Je me suis dit : rions

[ repost du 21 mars 2020. Tant de choses depuis. ]


Je me demande au bout de combien de jours on rigolera moins. Combien de temps il faudra au virus pour frapper quelqu’un qu’on connaît. Jusqu’à présent, je me suis dit rions, partageons les conneries inventives et bien senties que les uns et les autres diffusent sur les réseaux. Faisons-le, pour dédramatiser, pour ne pas étouffer sous l’angoisse. Faisons-le, parce que c’est diablement utile, parce que ça révèle des pépites d’intelligence, de justesse, de finesse, si bienvenues au milieu de la bêtise et de la haine qui colorent habituellement les réseaux sociaux. Faisons-le parce que si ça fait sourire une seule personne angoissée alors c’est gagné. Et puis faisons-le tant qu’on en a envie, parce qu’un jour, quand on connaîtra quelqu’un qui a pris le chemin de l’hôpital, qui cherche son souffle, dont on ne sait pas s’il va vivre ou mourir, ou quand on devra consoler un ami, une collègue, un parent, un voisin, là, on ne rira plus, mais ça sera toujours ça de pris, une avance sur la tristesse. Quand il faudra faire le deuil d’un proche sans avoir pu aller l’enterrer, quand il faudra réconforter une tante, un cousin, un grand’père qui n’a pas pu voir une dernière fois l’être cher, eh bien alors les blagues et les jeux de mots nous paraîtront bien dérisoires au mieux, offensifs au pire. Quand? Chacun son “quand”. Pour certains, c’est déjà arrivé, pour d’autres, ça sera demain, pour d’autres encore, ça n’arrivera pas.

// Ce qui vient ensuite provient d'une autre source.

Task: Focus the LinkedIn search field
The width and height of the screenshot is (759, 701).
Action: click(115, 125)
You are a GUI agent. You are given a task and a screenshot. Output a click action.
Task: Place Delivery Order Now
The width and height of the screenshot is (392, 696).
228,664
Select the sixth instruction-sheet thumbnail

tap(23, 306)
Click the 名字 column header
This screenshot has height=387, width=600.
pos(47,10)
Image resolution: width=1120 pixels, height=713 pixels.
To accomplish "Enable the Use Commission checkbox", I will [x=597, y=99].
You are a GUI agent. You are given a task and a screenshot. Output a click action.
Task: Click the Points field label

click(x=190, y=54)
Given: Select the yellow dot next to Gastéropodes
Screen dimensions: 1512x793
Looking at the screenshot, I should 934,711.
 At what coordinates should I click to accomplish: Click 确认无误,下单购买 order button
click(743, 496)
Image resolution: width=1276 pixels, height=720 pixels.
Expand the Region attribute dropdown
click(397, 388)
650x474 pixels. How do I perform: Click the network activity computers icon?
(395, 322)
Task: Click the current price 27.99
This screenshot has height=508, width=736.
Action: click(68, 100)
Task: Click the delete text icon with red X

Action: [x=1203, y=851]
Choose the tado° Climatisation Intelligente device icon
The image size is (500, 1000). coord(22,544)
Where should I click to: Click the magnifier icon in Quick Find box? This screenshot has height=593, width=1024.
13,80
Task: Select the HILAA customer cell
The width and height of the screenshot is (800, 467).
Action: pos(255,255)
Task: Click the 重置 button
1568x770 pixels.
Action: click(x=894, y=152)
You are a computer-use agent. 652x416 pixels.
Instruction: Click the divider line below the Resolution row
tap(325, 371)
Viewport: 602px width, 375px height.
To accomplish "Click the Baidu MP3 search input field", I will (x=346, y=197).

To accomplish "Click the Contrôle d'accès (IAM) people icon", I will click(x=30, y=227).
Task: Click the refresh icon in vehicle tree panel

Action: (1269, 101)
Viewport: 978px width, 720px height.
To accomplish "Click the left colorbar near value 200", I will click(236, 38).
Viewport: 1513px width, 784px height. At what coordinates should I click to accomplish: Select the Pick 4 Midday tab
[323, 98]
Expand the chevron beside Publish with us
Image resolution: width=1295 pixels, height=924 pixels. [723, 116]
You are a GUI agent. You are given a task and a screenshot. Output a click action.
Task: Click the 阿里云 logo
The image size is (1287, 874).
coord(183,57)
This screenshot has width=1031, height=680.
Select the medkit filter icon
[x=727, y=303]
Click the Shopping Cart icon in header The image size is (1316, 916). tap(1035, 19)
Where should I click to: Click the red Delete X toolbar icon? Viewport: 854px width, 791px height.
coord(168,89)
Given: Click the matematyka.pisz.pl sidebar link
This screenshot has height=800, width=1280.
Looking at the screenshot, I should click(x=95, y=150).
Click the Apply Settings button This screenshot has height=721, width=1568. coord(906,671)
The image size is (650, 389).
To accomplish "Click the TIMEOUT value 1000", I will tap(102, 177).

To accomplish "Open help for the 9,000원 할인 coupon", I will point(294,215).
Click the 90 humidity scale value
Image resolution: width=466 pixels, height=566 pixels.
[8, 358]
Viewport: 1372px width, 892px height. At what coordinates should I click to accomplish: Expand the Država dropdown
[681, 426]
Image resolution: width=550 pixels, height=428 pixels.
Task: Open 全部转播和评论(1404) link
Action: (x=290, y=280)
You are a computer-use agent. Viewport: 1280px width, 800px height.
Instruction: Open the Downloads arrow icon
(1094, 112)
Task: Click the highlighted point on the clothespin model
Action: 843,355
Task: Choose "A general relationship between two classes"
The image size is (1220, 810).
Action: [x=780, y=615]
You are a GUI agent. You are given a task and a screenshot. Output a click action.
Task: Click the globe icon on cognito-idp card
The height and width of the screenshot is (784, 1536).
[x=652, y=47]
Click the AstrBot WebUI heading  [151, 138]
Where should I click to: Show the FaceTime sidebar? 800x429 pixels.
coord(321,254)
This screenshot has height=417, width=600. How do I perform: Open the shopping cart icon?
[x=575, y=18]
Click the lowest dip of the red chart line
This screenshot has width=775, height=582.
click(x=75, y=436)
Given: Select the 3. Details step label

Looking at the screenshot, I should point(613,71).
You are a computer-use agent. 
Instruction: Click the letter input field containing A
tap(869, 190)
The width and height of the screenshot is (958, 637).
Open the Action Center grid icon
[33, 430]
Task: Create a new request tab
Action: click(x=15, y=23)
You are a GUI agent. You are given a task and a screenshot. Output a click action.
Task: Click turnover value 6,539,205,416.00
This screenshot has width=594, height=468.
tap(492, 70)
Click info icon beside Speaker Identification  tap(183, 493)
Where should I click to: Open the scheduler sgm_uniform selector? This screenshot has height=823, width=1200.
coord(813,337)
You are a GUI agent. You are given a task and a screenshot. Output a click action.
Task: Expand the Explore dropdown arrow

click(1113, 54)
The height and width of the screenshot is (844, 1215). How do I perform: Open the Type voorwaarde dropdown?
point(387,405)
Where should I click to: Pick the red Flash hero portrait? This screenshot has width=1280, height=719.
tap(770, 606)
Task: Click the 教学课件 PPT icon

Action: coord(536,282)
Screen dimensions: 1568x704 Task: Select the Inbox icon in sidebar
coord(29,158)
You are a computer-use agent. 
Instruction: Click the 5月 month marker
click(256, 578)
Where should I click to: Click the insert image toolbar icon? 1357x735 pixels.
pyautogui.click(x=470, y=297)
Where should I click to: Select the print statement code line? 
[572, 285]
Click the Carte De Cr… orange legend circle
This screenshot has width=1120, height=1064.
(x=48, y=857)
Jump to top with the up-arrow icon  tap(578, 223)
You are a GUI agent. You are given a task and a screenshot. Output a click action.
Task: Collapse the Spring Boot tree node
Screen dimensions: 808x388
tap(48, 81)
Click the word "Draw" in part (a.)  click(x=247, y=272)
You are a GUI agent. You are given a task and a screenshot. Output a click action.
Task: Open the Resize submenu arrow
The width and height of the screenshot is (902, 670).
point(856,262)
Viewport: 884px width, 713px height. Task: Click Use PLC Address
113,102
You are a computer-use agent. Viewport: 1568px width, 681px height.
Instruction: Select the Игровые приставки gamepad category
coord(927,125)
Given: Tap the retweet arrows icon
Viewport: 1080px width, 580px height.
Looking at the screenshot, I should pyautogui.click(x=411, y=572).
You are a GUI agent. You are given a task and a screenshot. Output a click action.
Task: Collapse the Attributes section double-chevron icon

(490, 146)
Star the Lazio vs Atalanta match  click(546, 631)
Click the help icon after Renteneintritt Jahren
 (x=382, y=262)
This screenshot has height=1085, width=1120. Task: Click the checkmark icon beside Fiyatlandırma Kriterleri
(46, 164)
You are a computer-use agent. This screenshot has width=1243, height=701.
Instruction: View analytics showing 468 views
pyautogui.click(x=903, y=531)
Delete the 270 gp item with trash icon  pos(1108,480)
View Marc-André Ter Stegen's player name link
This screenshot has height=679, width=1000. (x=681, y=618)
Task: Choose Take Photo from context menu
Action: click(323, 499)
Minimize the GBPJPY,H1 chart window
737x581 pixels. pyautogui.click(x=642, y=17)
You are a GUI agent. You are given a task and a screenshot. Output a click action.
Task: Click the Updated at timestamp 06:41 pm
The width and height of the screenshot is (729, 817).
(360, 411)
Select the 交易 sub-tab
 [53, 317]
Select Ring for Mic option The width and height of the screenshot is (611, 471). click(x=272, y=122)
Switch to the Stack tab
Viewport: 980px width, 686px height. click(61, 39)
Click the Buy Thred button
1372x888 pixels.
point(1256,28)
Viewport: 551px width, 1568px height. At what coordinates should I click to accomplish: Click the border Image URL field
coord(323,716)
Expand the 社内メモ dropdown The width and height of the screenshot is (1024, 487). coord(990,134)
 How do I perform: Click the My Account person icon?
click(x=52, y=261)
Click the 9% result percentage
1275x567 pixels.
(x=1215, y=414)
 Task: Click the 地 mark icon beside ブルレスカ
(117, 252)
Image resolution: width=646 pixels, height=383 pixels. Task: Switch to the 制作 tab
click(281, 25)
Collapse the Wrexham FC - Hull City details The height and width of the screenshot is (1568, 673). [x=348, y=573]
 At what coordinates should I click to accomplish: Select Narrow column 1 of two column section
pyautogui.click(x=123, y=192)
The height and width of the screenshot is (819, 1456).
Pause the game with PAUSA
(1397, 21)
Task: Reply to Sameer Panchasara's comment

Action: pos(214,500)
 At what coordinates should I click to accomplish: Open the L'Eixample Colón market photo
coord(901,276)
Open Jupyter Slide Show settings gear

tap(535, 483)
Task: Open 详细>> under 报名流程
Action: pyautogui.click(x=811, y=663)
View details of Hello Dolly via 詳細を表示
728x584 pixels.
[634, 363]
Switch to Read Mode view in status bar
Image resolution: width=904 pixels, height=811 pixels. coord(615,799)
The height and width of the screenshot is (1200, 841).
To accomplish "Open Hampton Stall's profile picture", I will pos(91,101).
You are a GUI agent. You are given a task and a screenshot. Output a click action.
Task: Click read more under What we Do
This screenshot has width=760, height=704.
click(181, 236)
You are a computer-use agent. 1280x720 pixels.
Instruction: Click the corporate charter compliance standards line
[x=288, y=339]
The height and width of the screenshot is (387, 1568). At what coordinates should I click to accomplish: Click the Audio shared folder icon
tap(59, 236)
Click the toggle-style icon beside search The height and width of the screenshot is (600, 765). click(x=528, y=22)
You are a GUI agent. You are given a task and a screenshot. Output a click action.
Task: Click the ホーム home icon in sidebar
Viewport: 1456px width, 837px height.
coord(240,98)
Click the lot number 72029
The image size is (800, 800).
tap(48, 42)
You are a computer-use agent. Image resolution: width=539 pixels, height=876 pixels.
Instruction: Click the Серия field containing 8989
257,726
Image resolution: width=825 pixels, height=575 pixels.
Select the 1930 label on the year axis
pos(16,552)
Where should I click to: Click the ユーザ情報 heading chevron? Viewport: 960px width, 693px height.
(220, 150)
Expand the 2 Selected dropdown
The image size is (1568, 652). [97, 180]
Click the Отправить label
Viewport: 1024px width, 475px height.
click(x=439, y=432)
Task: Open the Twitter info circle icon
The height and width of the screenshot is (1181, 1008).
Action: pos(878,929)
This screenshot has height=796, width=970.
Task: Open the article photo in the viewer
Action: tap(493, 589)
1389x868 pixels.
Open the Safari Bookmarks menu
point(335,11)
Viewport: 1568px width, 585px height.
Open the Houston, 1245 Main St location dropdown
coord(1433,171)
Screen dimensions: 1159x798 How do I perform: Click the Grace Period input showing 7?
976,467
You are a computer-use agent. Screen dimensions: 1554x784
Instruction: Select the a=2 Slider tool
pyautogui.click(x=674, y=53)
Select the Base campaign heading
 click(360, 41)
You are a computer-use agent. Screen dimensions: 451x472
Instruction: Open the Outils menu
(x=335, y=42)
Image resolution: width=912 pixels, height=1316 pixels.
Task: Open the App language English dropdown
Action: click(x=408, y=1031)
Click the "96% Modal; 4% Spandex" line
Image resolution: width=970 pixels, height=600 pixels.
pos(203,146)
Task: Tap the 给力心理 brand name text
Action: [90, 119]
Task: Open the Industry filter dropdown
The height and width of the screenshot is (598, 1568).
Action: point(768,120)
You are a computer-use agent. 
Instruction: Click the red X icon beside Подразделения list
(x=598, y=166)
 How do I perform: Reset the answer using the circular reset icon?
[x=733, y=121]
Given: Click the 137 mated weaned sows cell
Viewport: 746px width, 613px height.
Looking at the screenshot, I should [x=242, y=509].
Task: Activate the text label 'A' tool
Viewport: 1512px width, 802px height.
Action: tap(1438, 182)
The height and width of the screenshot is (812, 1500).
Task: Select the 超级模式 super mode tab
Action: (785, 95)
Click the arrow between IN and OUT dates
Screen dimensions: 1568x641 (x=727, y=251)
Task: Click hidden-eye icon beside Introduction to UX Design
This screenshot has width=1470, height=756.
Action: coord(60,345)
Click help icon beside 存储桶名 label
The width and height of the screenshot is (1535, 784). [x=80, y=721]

Pour moi c’est maintenant. J4 de confinement. Je suis là, assise par terre dans mon salon, je viens de faire un peu d’exercice physique pour ne pas exploser, et je checke mes messages ; et pour la première fois cette saleté prend un visage familier. Parmi mes amis, quelqu’un dans sa famille a perdu. Certes je ne connais pas en personne. Mais tu sais quoi? ben ça prend forme quand-même. Parce que je reçois ce message avec un “mon”, avec un “je”, avec un “il”, et avec dedans tout ce que je vous ai dit plus haut de l’impossibilité d’accompagner vers la dernière demeure, et du deuil si difficile qui s’annonce. Ça prend forme humaine, les gars. Restez chez vous.